## Problem statement
In the records below, the line containing "Click the circular restore arrow toolbar icon" is the first to keep. Retype it and all later lines exactly, through the end.

## Data in this exercise
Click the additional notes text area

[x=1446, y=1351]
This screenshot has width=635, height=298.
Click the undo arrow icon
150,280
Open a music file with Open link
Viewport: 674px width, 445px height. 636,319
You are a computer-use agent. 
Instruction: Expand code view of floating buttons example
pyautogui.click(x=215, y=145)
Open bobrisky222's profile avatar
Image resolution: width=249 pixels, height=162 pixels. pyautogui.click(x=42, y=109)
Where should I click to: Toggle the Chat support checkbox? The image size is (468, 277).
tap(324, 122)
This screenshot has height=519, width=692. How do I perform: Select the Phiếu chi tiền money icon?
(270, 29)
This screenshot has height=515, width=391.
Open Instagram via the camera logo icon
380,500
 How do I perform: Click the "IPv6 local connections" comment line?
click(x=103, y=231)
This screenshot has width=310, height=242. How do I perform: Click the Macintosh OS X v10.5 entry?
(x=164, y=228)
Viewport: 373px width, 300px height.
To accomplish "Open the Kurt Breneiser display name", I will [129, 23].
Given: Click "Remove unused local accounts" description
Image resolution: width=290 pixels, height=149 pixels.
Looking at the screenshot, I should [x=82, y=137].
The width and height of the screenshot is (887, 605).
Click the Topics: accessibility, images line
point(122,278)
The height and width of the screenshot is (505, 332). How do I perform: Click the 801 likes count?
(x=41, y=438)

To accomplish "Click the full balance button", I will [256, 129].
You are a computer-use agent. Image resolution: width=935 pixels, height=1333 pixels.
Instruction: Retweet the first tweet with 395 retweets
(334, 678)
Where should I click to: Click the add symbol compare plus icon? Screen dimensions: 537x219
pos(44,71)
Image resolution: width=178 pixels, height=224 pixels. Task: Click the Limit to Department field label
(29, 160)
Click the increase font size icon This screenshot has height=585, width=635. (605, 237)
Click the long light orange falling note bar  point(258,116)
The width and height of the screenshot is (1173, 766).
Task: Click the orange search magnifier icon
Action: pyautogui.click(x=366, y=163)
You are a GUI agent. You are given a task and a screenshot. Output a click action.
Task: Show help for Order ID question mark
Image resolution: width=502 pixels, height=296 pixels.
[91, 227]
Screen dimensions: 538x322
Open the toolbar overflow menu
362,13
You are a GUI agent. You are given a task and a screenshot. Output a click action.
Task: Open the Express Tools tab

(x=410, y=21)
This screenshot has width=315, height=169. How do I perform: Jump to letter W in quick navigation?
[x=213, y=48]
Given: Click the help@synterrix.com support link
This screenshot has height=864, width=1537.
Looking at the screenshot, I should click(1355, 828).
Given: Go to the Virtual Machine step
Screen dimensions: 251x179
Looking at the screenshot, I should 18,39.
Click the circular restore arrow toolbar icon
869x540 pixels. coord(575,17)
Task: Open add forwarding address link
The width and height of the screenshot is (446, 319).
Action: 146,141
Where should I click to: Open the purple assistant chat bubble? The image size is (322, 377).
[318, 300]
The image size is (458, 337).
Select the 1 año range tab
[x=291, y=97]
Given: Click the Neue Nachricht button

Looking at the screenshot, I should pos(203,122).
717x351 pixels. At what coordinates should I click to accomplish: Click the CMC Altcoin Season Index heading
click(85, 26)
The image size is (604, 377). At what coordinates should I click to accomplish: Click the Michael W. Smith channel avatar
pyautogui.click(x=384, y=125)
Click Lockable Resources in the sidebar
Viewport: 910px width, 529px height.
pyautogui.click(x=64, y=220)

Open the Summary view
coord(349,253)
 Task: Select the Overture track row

## Task answer
Click the circular restore arrow toolbar icon
869x540 pixels. coord(575,17)
Task: Open add forwarding address link
The width and height of the screenshot is (446, 319).
Action: 146,141
Where should I click to: Open the purple assistant chat bubble? The image size is (322, 377).
[318, 300]
The image size is (458, 337).
Select the 1 año range tab
[x=291, y=97]
Given: Click the Neue Nachricht button

Looking at the screenshot, I should pos(203,122).
717x351 pixels. At what coordinates should I click to accomplish: Click the CMC Altcoin Season Index heading
click(85, 26)
The image size is (604, 377). At what coordinates should I click to accomplish: Click the Michael W. Smith channel avatar
pyautogui.click(x=384, y=125)
Click Lockable Resources in the sidebar
Viewport: 910px width, 529px height.
pyautogui.click(x=64, y=220)

Open the Summary view
coord(349,253)
 Task: Select the Overture track row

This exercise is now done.